* START Dataset extract *

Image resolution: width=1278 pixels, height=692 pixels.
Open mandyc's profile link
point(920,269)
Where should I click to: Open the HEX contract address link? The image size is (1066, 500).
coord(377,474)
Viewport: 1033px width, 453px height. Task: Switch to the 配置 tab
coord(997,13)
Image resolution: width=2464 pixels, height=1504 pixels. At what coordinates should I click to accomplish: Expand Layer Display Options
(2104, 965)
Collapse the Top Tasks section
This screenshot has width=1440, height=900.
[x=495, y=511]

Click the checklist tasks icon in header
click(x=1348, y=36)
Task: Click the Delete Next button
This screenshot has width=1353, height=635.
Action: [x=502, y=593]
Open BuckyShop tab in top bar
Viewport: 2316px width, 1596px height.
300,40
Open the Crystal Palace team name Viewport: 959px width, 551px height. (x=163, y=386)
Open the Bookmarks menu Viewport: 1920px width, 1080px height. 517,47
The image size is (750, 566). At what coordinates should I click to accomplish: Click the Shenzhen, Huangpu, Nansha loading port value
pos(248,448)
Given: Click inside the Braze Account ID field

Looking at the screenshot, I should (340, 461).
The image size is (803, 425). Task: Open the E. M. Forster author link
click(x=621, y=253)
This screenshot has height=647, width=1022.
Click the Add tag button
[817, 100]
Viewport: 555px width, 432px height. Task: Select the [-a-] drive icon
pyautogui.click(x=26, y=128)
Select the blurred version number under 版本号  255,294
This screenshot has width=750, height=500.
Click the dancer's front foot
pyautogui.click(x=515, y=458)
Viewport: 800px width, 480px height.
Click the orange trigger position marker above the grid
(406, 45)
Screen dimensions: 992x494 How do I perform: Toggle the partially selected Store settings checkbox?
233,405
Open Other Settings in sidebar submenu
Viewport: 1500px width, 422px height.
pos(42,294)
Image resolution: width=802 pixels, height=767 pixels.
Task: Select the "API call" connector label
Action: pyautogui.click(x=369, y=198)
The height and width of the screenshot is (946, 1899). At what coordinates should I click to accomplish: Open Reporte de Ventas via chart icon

* END Dataset extract *

> _What you are asked to do_
Copy every line of the listing above unchanged, keeping each line exactly as it appears.

> _Exercise solution_
Image resolution: width=1278 pixels, height=692 pixels.
Open mandyc's profile link
point(920,269)
Where should I click to: Open the HEX contract address link? The image size is (1066, 500).
coord(377,474)
Viewport: 1033px width, 453px height. Task: Switch to the 配置 tab
coord(997,13)
Image resolution: width=2464 pixels, height=1504 pixels. At what coordinates should I click to accomplish: Expand Layer Display Options
(2104, 965)
Collapse the Top Tasks section
This screenshot has width=1440, height=900.
[x=495, y=511]

Click the checklist tasks icon in header
click(x=1348, y=36)
Task: Click the Delete Next button
This screenshot has width=1353, height=635.
Action: [x=502, y=593]
Open BuckyShop tab in top bar
Viewport: 2316px width, 1596px height.
300,40
Open the Crystal Palace team name Viewport: 959px width, 551px height. (x=163, y=386)
Open the Bookmarks menu Viewport: 1920px width, 1080px height. 517,47
The image size is (750, 566). At what coordinates should I click to accomplish: Click the Shenzhen, Huangpu, Nansha loading port value
pos(248,448)
Given: Click inside the Braze Account ID field

Looking at the screenshot, I should (340, 461).
The image size is (803, 425). Task: Open the E. M. Forster author link
click(x=621, y=253)
This screenshot has height=647, width=1022.
Click the Add tag button
[817, 100]
Viewport: 555px width, 432px height. Task: Select the [-a-] drive icon
pyautogui.click(x=26, y=128)
Select the blurred version number under 版本号  255,294
This screenshot has width=750, height=500.
Click the dancer's front foot
pyautogui.click(x=515, y=458)
Viewport: 800px width, 480px height.
Click the orange trigger position marker above the grid
(406, 45)
Screen dimensions: 992x494 How do I perform: Toggle the partially selected Store settings checkbox?
233,405
Open Other Settings in sidebar submenu
Viewport: 1500px width, 422px height.
pos(42,294)
Image resolution: width=802 pixels, height=767 pixels.
Task: Select the "API call" connector label
Action: pyautogui.click(x=369, y=198)
The height and width of the screenshot is (946, 1899). At what coordinates should I click to accomplish: Open Reporte de Ventas via chart icon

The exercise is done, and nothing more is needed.